A scratching of granite filled the room, the buzzing of the illuminating lights accompanying the berated breathing of Dove Bronzewing. He cleared his throat. Nothing. Again, he set forth a rumble of the throat, garnering no observable acknowledgment from his teammates.
This would simply not do, not one bit...
The appearance-centered boy snapped his mirror shut, jumping into a seated position. Sky fidgeted at the sudden act, clasping a hand to where his halberd normally lay, followed by the snapping of lead and the wrenching smear of paper. "Asche" though, having noticed the building annoyance from the boy seconds before the act, turned his head idly. With the focus of the room realigned, Dove sheepishly cleared his throat.
"Sooo," Dove almost curiously began. "Ms. Goodwitch is kind of an asshole. The extra courses totally fucking blow."
The only other audible member present fought back a grumble, grimacing at the fractured and smeared picture he had nearly ruined. "Ehm, I don't really know..." Sky trailed, sighing as he erased another slip of hand Dove had incited earlier. "It's not like... Ms. Goodwitch is... Uh, the worst of the worst."
Sky broke his gaze from the imperfect drawing, meeting the hollow eyes of "Asche's" mask. The silent man politely shrugged, utterly indifferent to the instructor in question. Mr. Lark felt his shoulders drop as he broke contact. "Asche" was nearly on par with the Schnee girl in terms of academia, and widely recognized to be well above average in terms of combat prowess. He, for all intents in purposes, was spared of the ire judgment of Glynda the now dubbed Not-So-Goodwitch.

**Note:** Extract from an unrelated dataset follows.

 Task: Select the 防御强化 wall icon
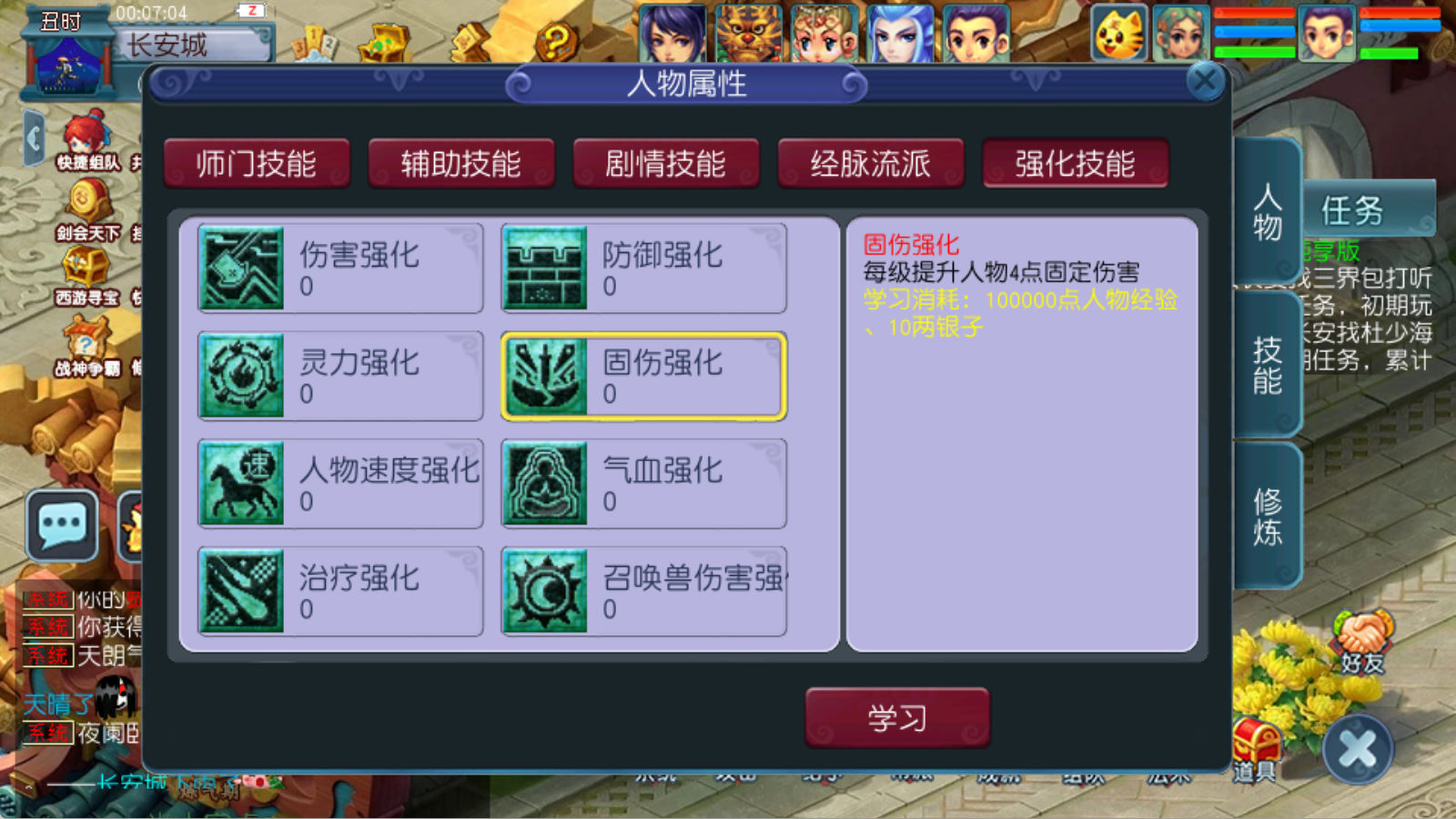coord(544,268)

He shoved these thoughts aside, freshly recalling what happened to Jaune after unintentionally letting the student assigned name slip in her presence. To say Glynda's fury was a cruel mistress, was an understatement. Sky shivered yet again. He'd need to hold his tongue with extra care during the additional classes. Still, even as notorious of a woman Ms. Goodwitch had become, there was always a worse outcome.
"Well... At the very least, she doesn't make us... write entire essays every class..." Sky lightly reasoned, sharing a moment of the near-distant stress that doctor Oobleck's class brought. "Or worse... Ramble about stuff from four decades ago." The mellow artist shivered.
The other two shared a sigh, Dove most of all. It was humorous to jest at the expenses of those who ignited Glynda's sense of discipline, yet not the same when directly bound by it. Even as gracious as Aura was, the welts on either of Dove's hand's stung, a trophy for his slipping of the tongue. "Eh, fair enough. She's sure as hell, not Port I guess." Dove offhandedly agreed, rubbing a red-blemished hand underneath his chin.
"Then again, I think I'd prefer to sit through some old geezer's 'Back in my day' speeches over Goodwitch's P.T. any day." He added.
"Don't let Cardin hear that... he gets kinda... heated when people blow off Port's 'manly' stories." Sky cautiously reminded.
"Right, right... He's entitled to his shit opinion" The dual short-swordsman of CEDL lamented at the mention of Cardin's misplaced respect.
"But anyway..." Dove trailed once more. "Our leader-merry-dearest is still gone, He'll be understandably peeved when he gets back; sooo, I was thinking... Maybe we should all do something for him?"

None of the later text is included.